A study into marine life around an underwater volcanic vent in the Mediterranean, may hold the key to understanding how some species will be able to survive the acidifying of sea water should anthropogenic climate change continue.
Researchers found that some species of polychaete worms are able to modify their metabolic rates to better cope with and thrive in waters high in carbon dioxide (CO2), which is otherwise poisonous to other, often closely-related species.
The study sheds new light on the robustness of some marine species and the relative resilience of marine biodiversity should atmospheric carbon dioxide continue to cause ocean acidification.

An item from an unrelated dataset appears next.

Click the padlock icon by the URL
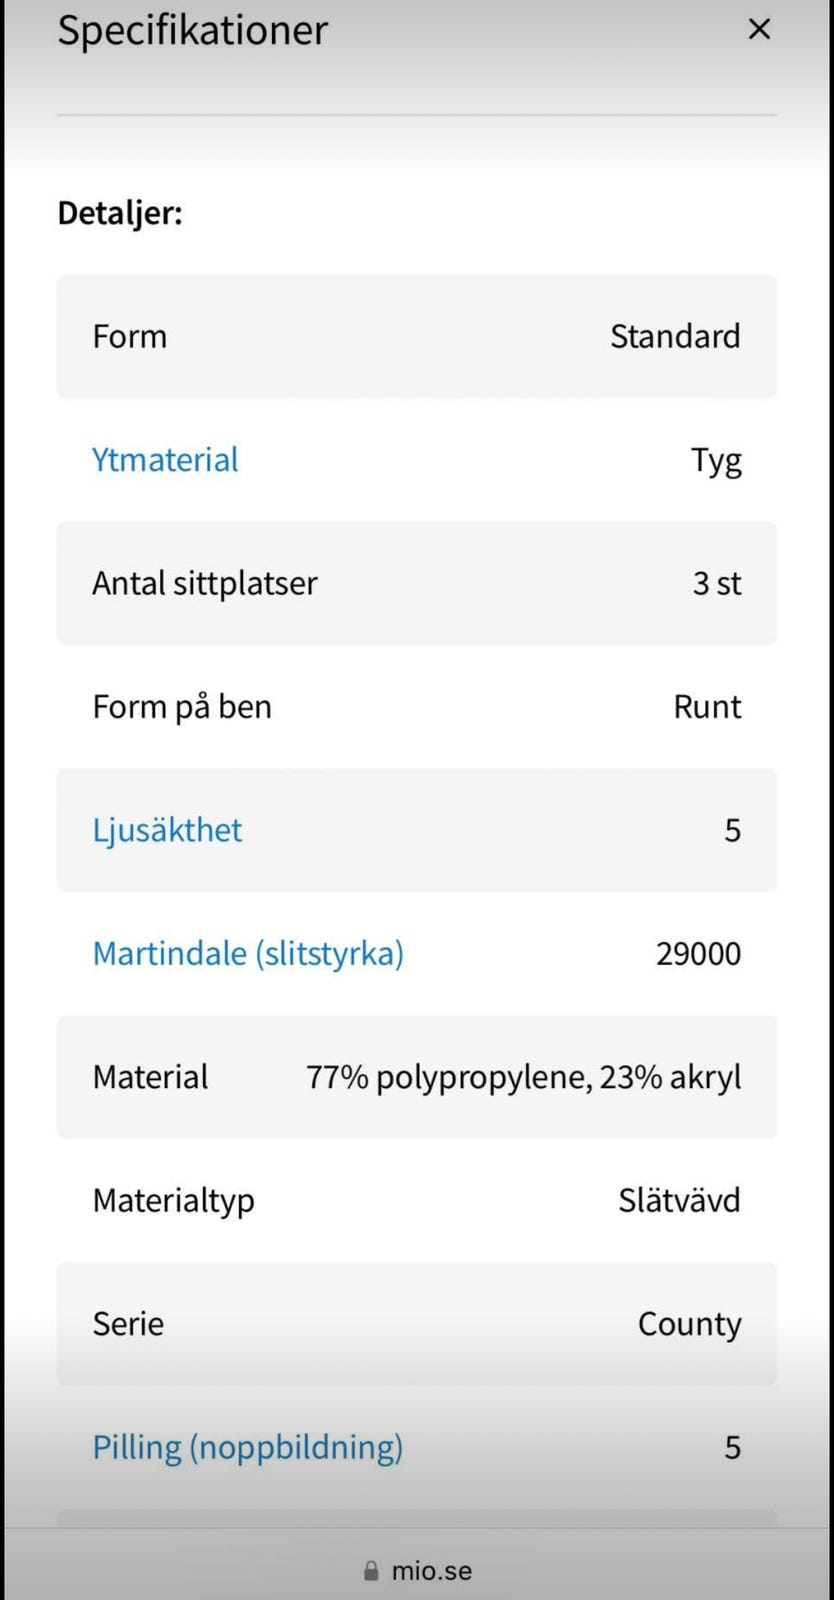834x1600 pixels. [x=372, y=1571]
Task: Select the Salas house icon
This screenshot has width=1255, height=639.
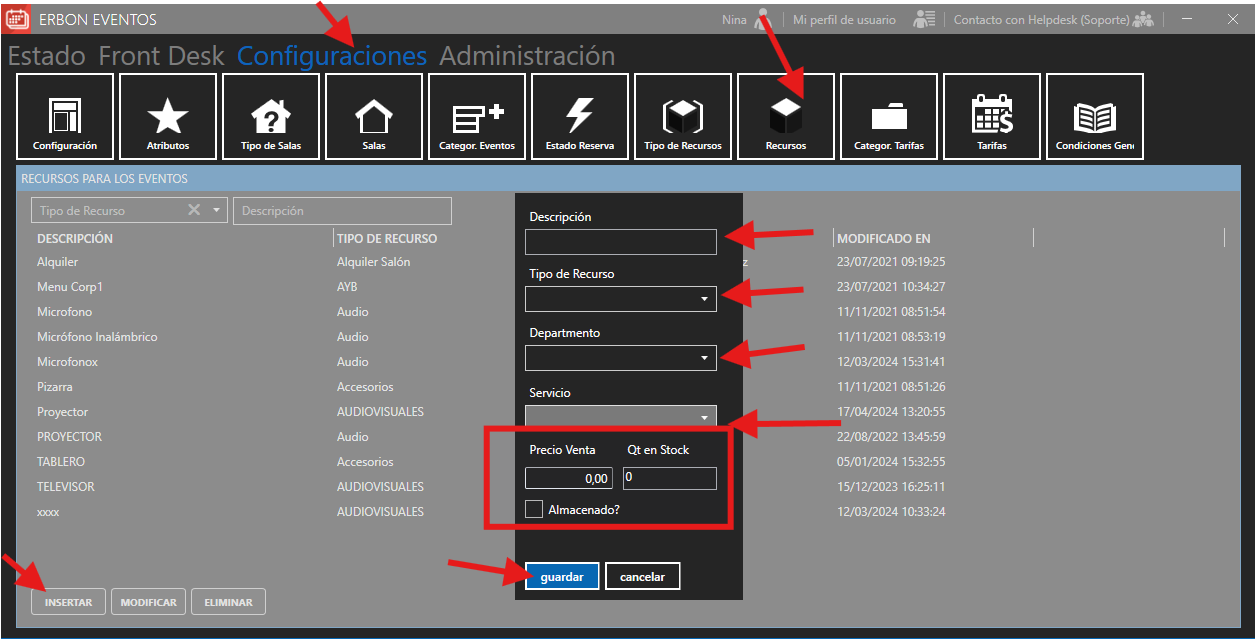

A team of scientists led by Plymouth University, and including colleagues from the Naples Zoological Station in Ischia; the Marine Ecology Laboratory ENEA in La Spezia, Italy; the University of Texas Galveston; and the University of Hull, conducted a three-year research project into the potential mechanisms that species of worm polychaetes use to live around the underwater CO2 vent of Ischia in Southern Italy.
The researchers collected specimens found in waters characterised by either elevated or low levels of CO2, and placed them in specially-constructed ‘transplantation chambers’, which were then lowered into areas both within and away from the volcanic vent. They monitored the responses of the worms and found that one of the species that had been living inside the CO2 vent was physiologically and genetically adapted to the acidic conditions, whilst another was able to survive inside the vent by adjusting its metabolism.
The results revealed that species normally found inside the CO2 vent were better able to regulate their metabolic rate when exposed to high CO2 conditions, whilst species only found outside the CO2 vent were clearly impaired by acidic waters.
In fact, their metabolism either greatly decreased, indicating reduced energy production, or greatly increased, indicating a surge in the basic cost of living, in both cases making life inside the vent unsustainable.
The team also found that those species adapted to live inside the CO2 vent showed slightly higher metabolic rates and were much smaller in size – up to 80 percent smaller – indicating that adaptation came at a cost of energy for growth.
The findings have been published online in the Philosophical Transactions of the Royal Society B.